Diplomatie: Le chef de la diplomatie italienne reçu à Neuchâtel
Publié

DiplomatieLe chef de la diplomatie italienne reçu à Neuchâtel

Paolo Gentiloni doit rencontrer le conseiller fédéral Didier Burkhalter ce lundi à Neuchâtel.

Paolo Gentiloni va rencontrer Didier Burkhalter ce lundi 21 mars à Neuchâtel.

Paolo Gentiloni va rencontrer Didier Burkhalter ce lundi 21 mars à Neuchâtel.

AFP

Le ministre italien des Affaires étrangères ne semble pas prêt à des compromis sur des dossiers épineux avec la Suisse, tels que ceux de l'immigration et des frontaliers.

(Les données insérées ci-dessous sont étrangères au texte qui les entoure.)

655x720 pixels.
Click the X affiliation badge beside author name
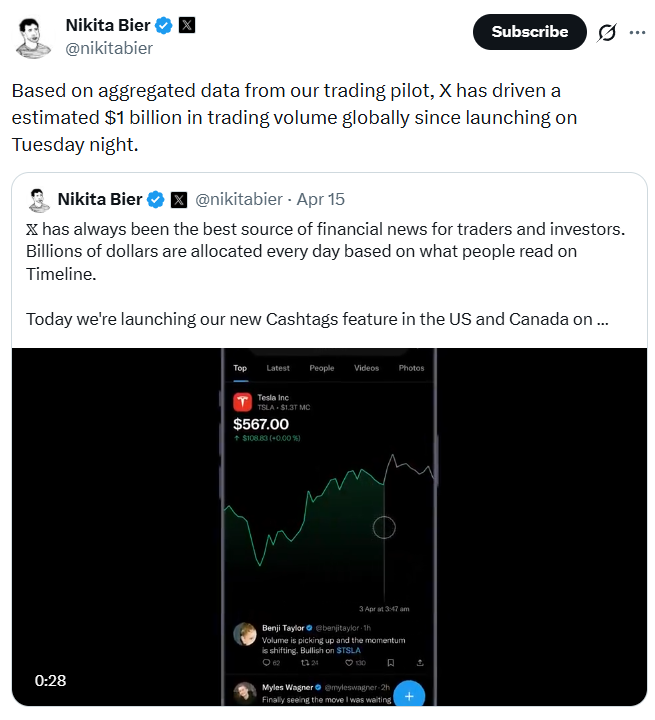[x=187, y=25]
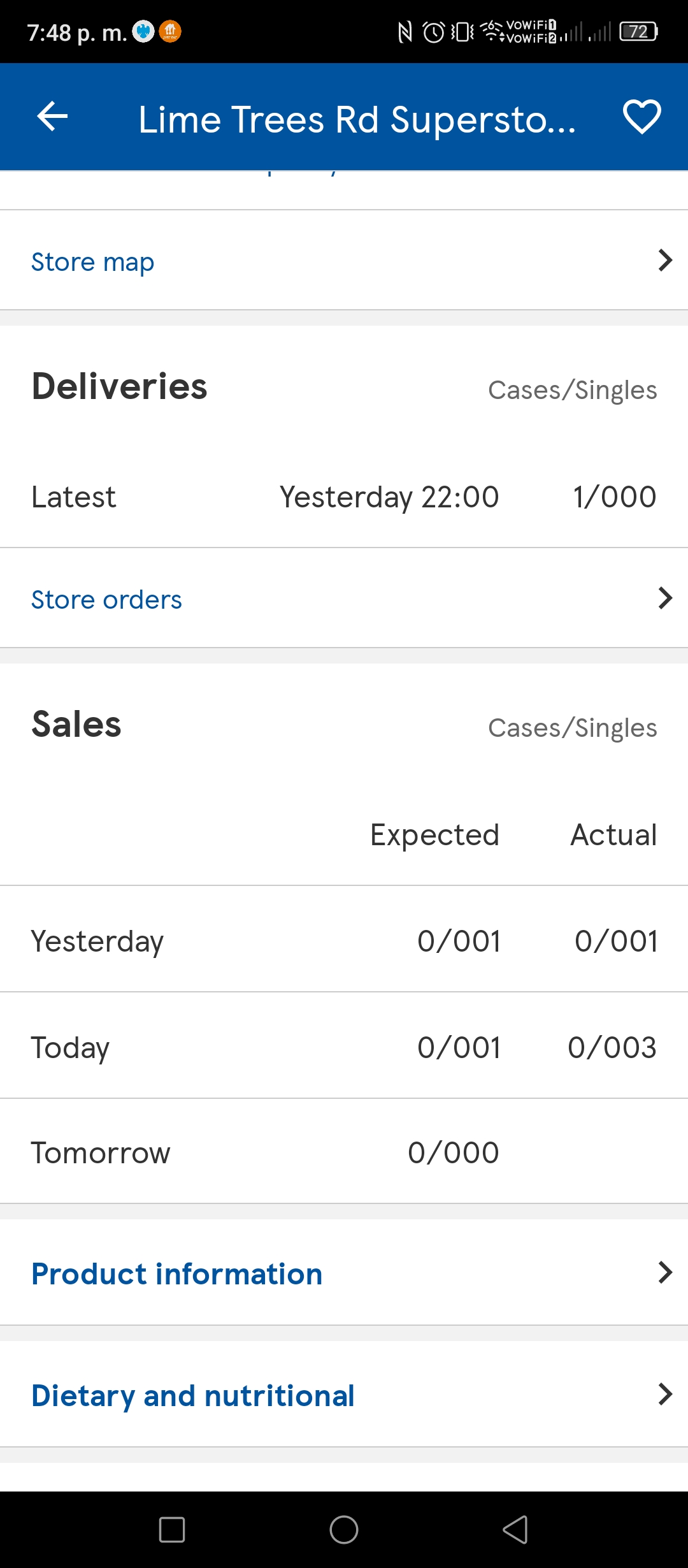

Au sujet de la mise en oeuvre de l'initiative de l'UDC sur l'immigration, Paolo Gentiloni déclare dans la Neue Zürcher Zeitung: «Nous devons respecter la décision des Suisses, mais il faut la rendre compatible avec un des piliers de l'UE, la libre circulation des personnes.» Celle-ci est «inséparable» de la libre circulation des marchandises, qui était aussi importante pour la Suisse.

Cependant, le chef de la diplomatie italienne se montre confiant. Après le référendum historique du 23 juin sur le maintien ou non de la Grande-Bretagne dans l'Union européenne (UE), il estime qu'une «solution à l'amiable» devrait être trouvée entre la Suisse et l'UE. «L'Italie y tient beaucoup».

Questionné sur l'éventualité d'une approche unilatérale de la Suisse en matière de migrations, Paolo Gentiloni répond: «Si aucune solution commune ne peut être trouvée, cela aurait des conséquences très négatives» aussi bien pour l'économie italienne que suisse. De plus ce serait aussi un «mauvais signe pour l'avenir de l'Europe sous l'aspect politico-culturel.»

Accord italo-suisse

Au sujet des travailleurs frontaliers, thème sensible au Tessin, la signature définitive d'un nouvel accord italo-suisse reste en suspens. Pour le ministre italien, les mesures tessinoises contre les frontaliers sont «d'une certaine manière dicriminatoires». Le Tessin a notamment revu à la hausse le taux d'imposition des frontaliers.

Paolo Gentiloni réaffirme que la signature de cet accord est liée à la suspension de ces mesures. «Par conséquent, je suis convaincu que ces discriminations peuvent de facto être surmontées.»

Des délégations des deux pays avaient paraphé le texte en décembre 2015, mais l'accord n'est de loin pas près d'être appliqué. Parlement et gouvernement des deux pays doivent le ratifier.